On peut croire que le théâtre sur lequel le major avait passé la plus grande partie de sa vie ne l’avait pas rendu très-propre à briller dans la société des femmes ; et, par une sorte de sentiment intime, il s’avouait aisément que le langage de caserne et de corps-de-garde n’était pas fait pour leur convenir. La seule partie de sa vie consacrée à la paix s’était écoulée au collège d’Aberdeen ; et il avait oublié tout ce qu’il y avait appris, si ce n’est le talent de raccommoder ses bas, et celui d’expédier ses repas avec une célérité peu ordinaire ; talents que la nécessité et l’occasion fréquente de les mettre en pratique l’avaient aidé à entretenir dans toute leur supériorité. Cependant, c’était encore dans les souvenirs imparfaits de ce qu’il avait appris pendant cette époque de calme, qu’il puisait des sujets de conversation lorsqu’il se trouvait en société avec des dames, et son langage, en cessant d’être soldatesque, devenait celui d’un pédant.

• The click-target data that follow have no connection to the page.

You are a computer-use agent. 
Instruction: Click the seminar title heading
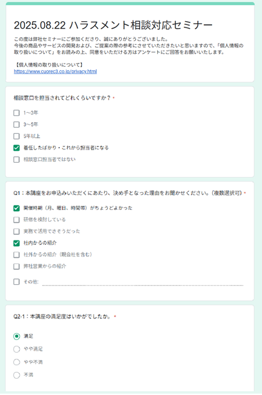coord(114,25)
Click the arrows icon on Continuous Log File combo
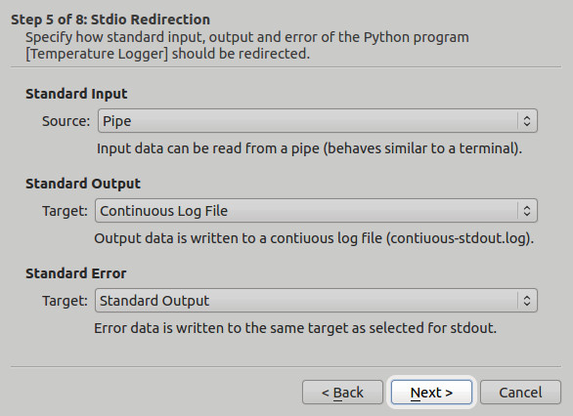This screenshot has height=416, width=573. pos(527,211)
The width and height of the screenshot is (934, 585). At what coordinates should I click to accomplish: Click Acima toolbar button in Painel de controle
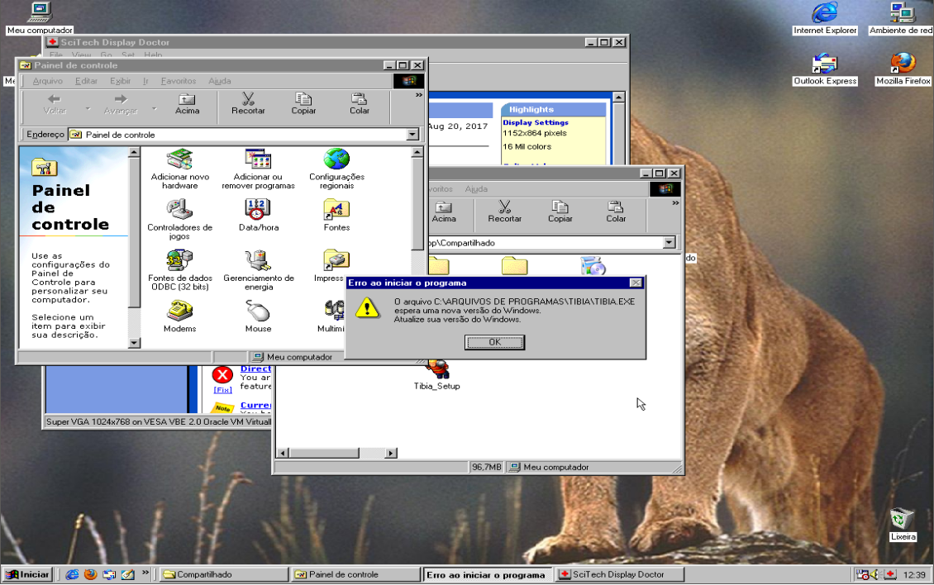(188, 104)
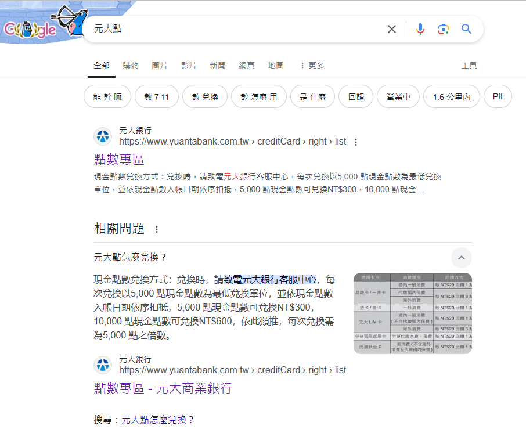Viewport: 526px width, 433px height.
Task: Clear the search box text
Action: tap(392, 29)

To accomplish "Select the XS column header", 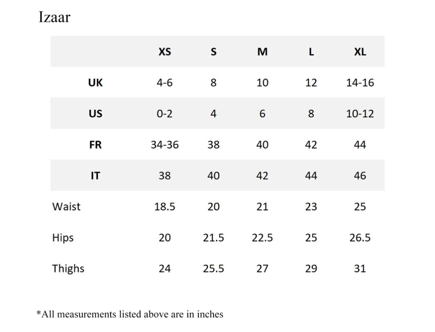I will (165, 52).
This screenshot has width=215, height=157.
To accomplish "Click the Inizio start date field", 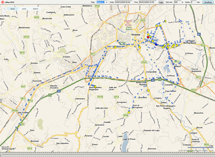I will (x=123, y=2).
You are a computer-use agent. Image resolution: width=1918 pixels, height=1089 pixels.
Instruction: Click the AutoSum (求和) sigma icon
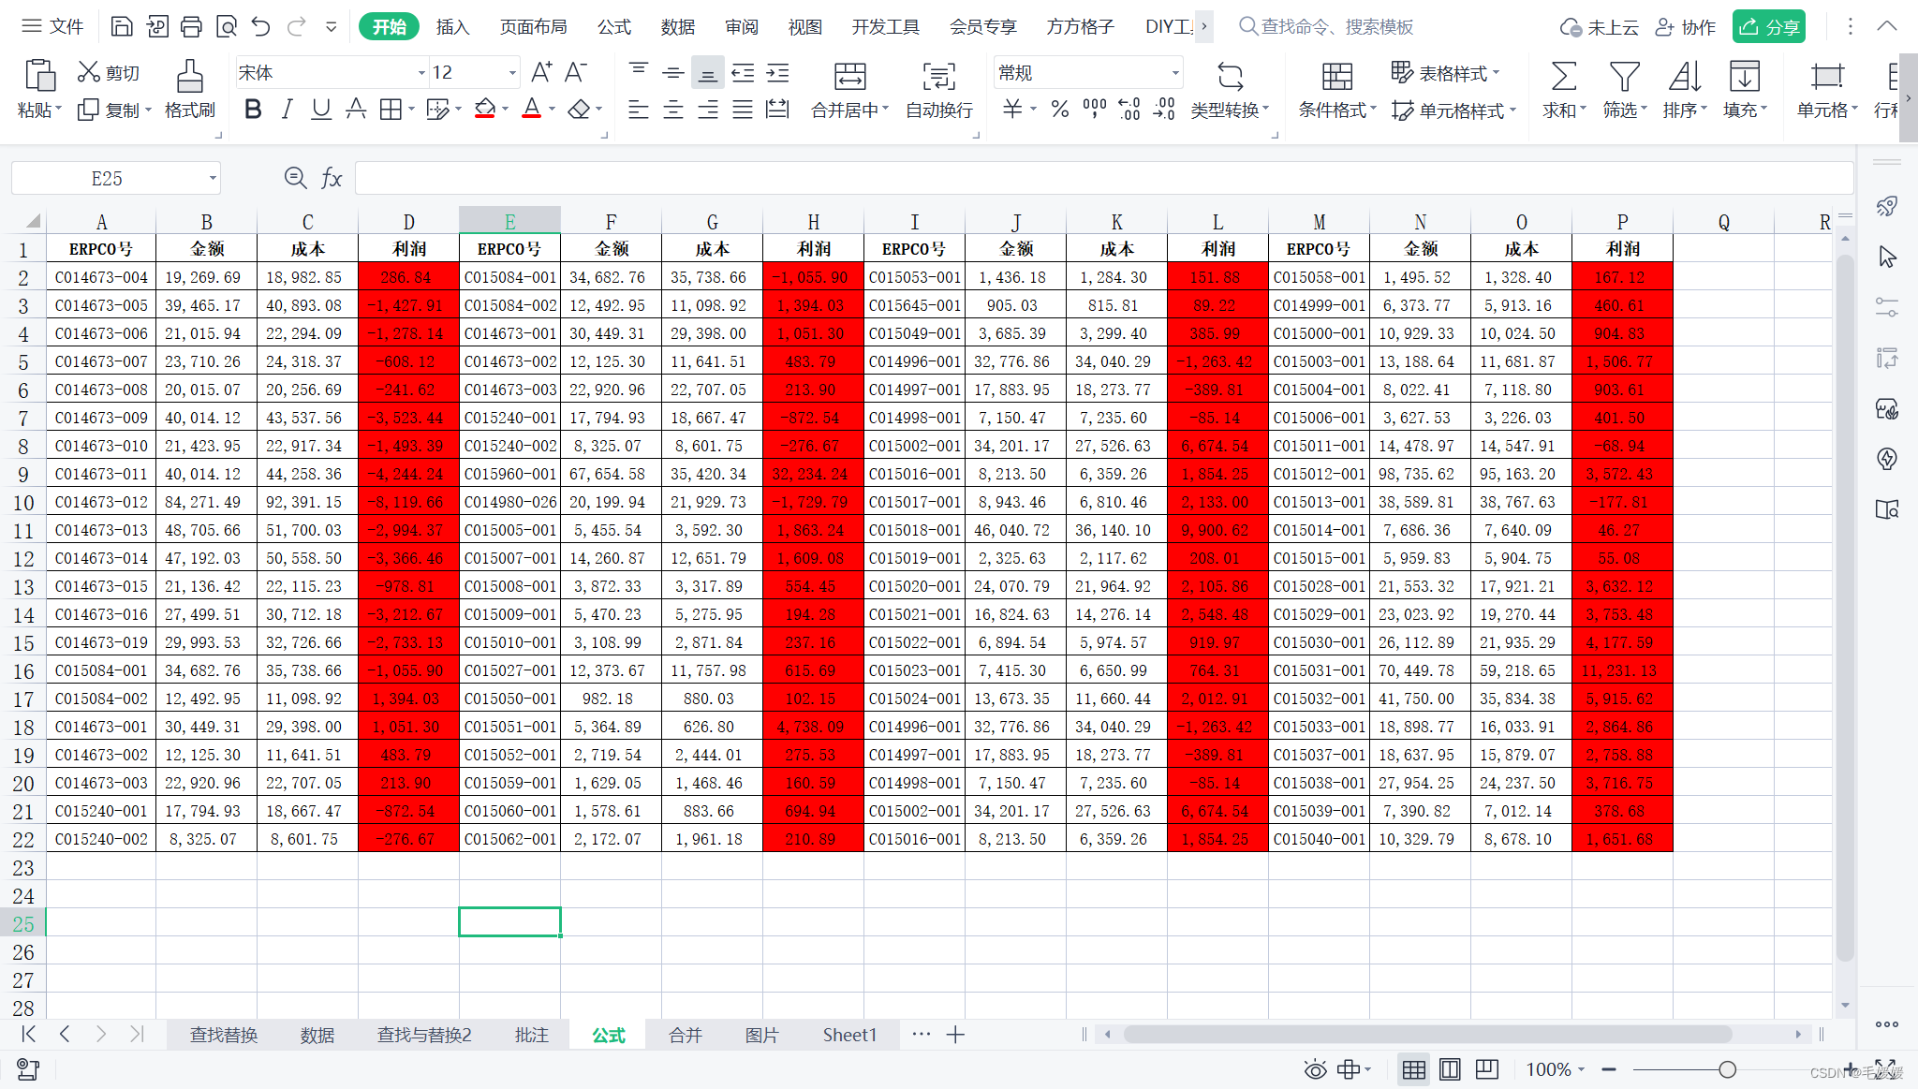pos(1563,77)
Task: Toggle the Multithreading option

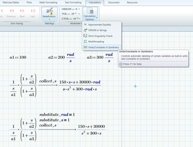Action: (96, 42)
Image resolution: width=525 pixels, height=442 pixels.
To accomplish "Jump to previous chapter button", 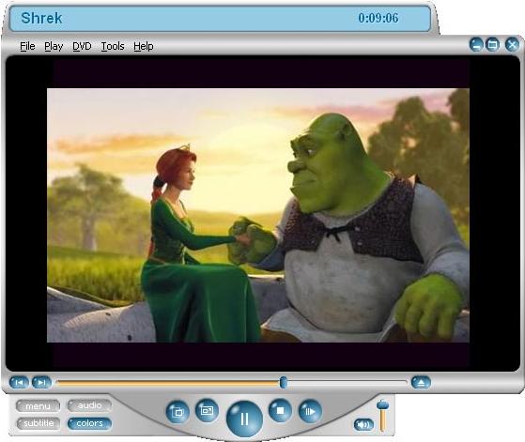I will point(19,382).
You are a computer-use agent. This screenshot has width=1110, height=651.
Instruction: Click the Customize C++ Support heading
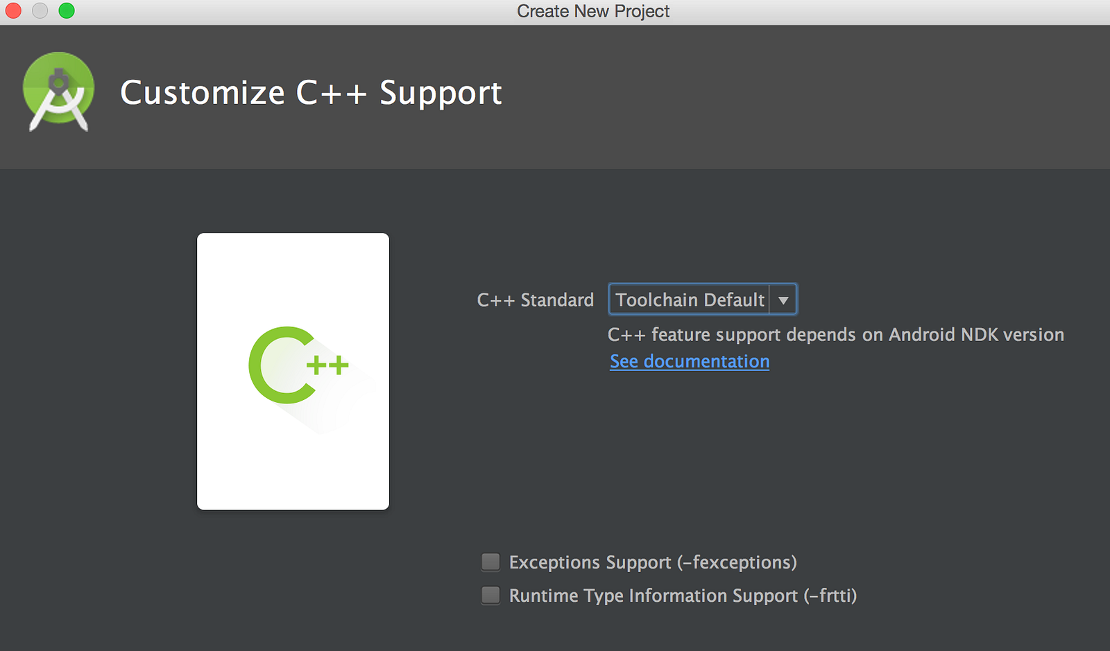[311, 93]
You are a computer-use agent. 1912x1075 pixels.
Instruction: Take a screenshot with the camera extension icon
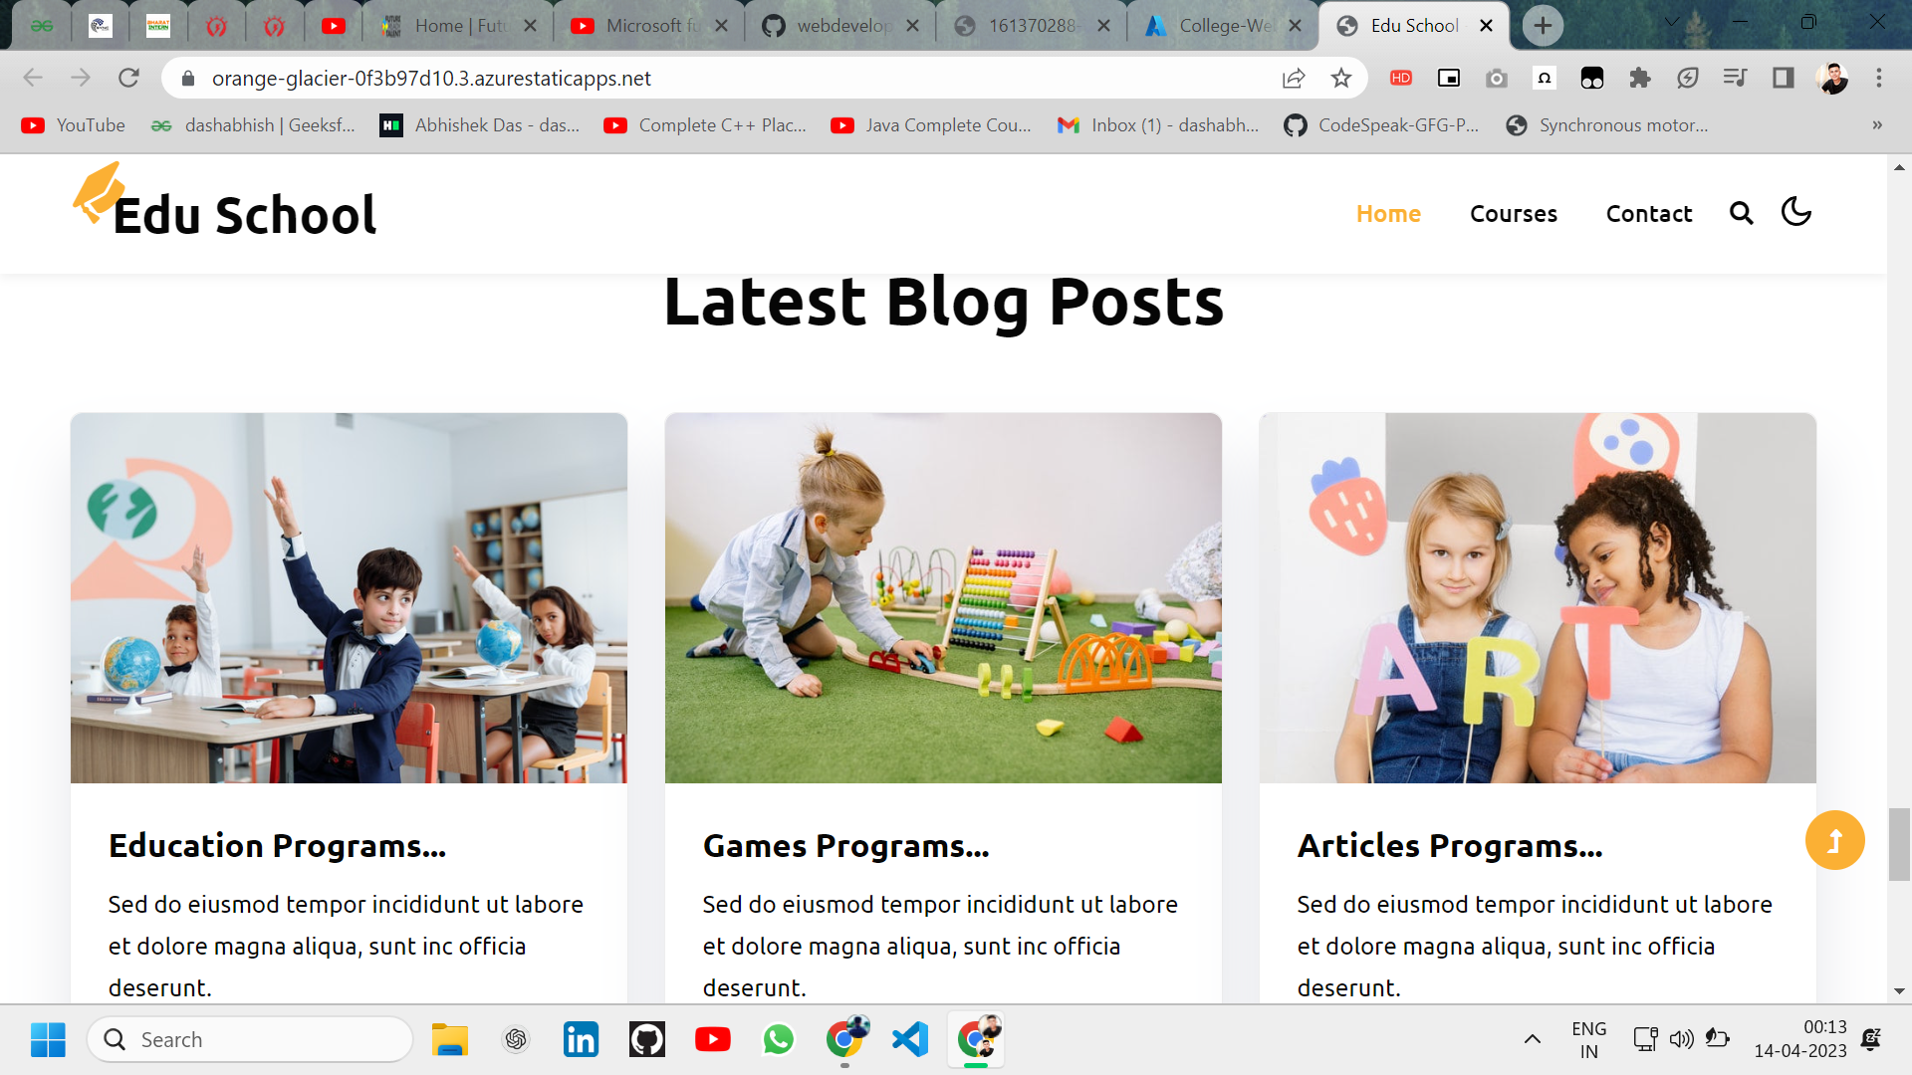point(1497,78)
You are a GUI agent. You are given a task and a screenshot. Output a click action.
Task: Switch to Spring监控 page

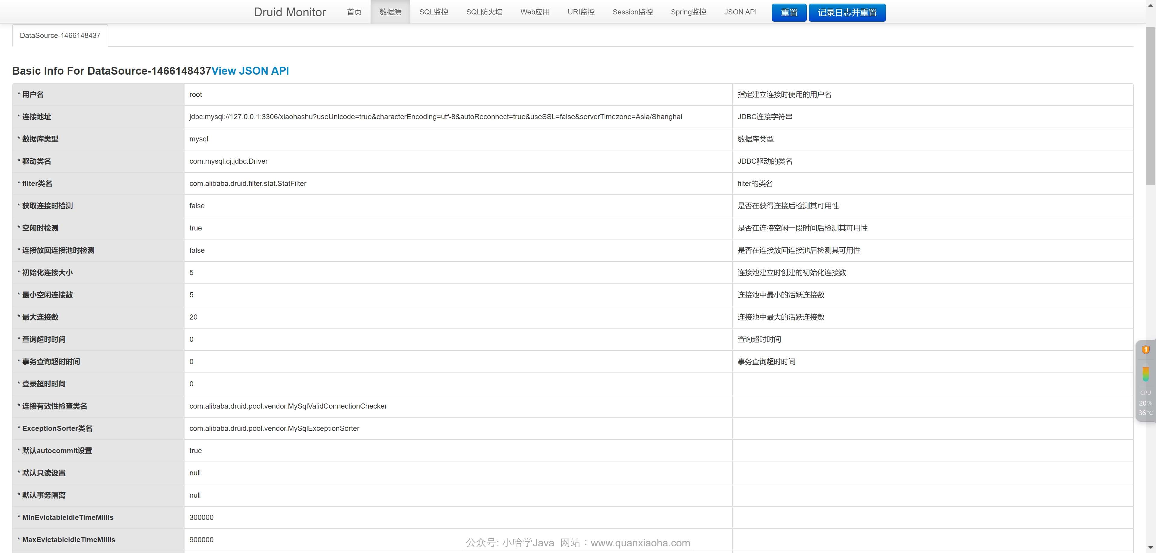pos(688,12)
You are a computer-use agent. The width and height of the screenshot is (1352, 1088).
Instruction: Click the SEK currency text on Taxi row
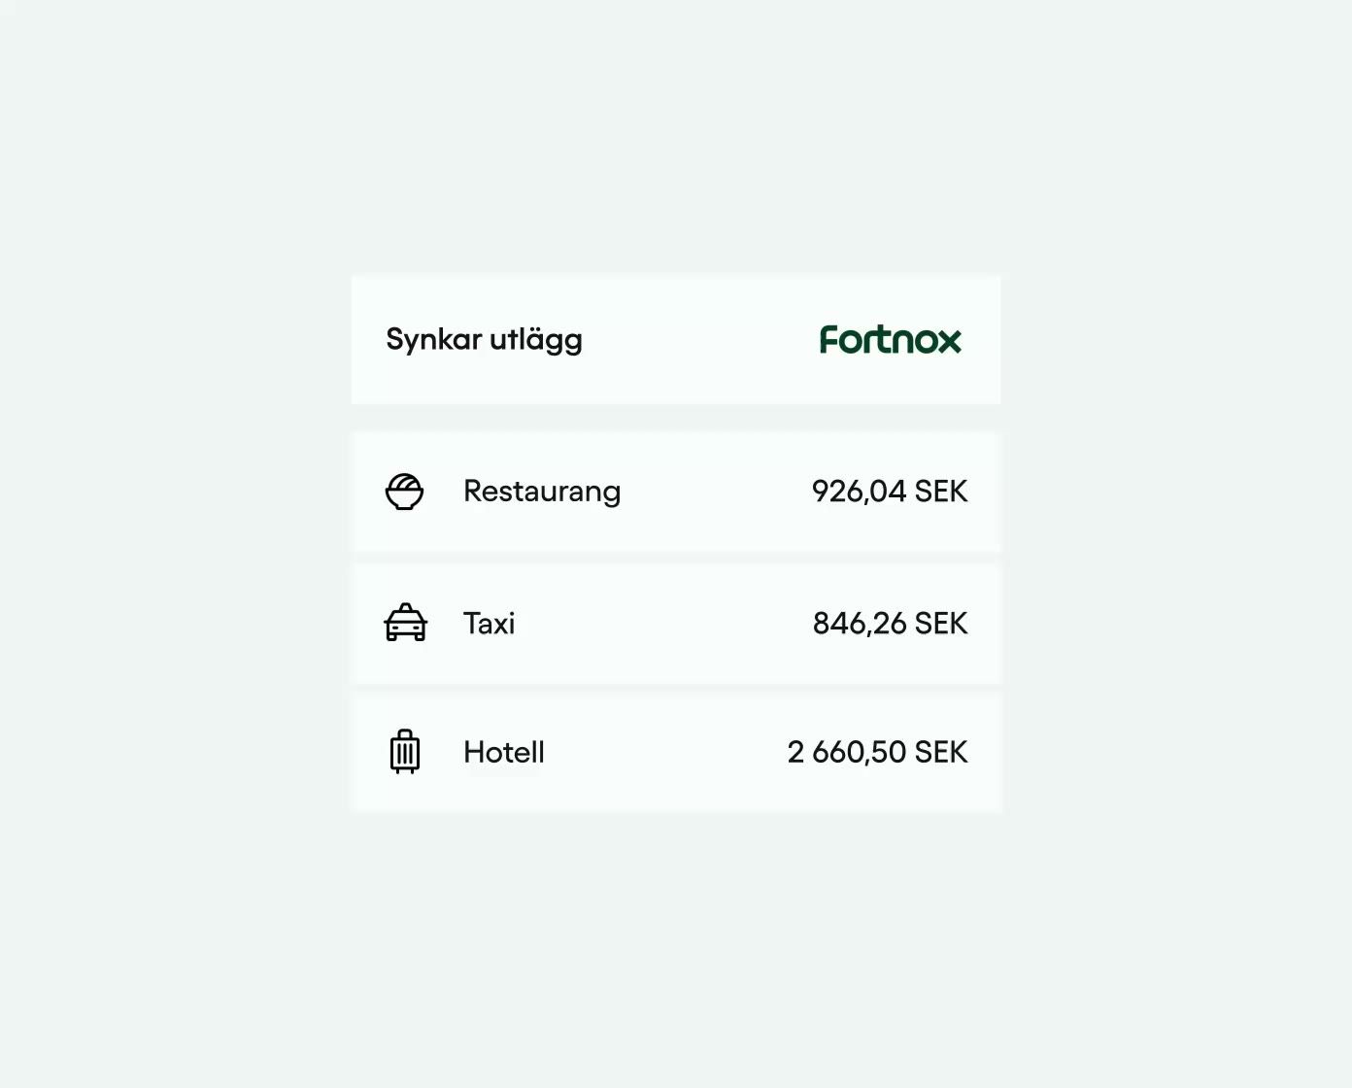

« Miss Annette Lyle, lui dit-il en entrant, je ressemble en ce moment à la lance ou à l’esponton d’Achille[1], dont un bout pouvait blesser et l’autre guérir, qualités que ne possèdent, au surplus, ni la lance espagnole, ni la pertuisane, ni la hallebarde, ni la hache de Lochaber, ni aucune autre arme des temps modernes. »

Il répéta deux fois cette phrase introductive mais comme Annette, qui paraissait à peine l’avoir entendue la première fois, parut ne l’avoir pas comprise la seconde, il fut obligé de la lui expliquer.

« Je veux dire, miss Annette Lyle, qu’ayant été la cause qu’un honorable chevalier a reçu une blessure dangereuse, attendu que

  1. Télèphe, blessé par le fils de Pelée, n’obtint sa guérison que de la rouille du fer ensanglanté de la pique dont se servait ce héros. Il existe dans l’Anthéologie une épigramme sur ce sujet. a. m.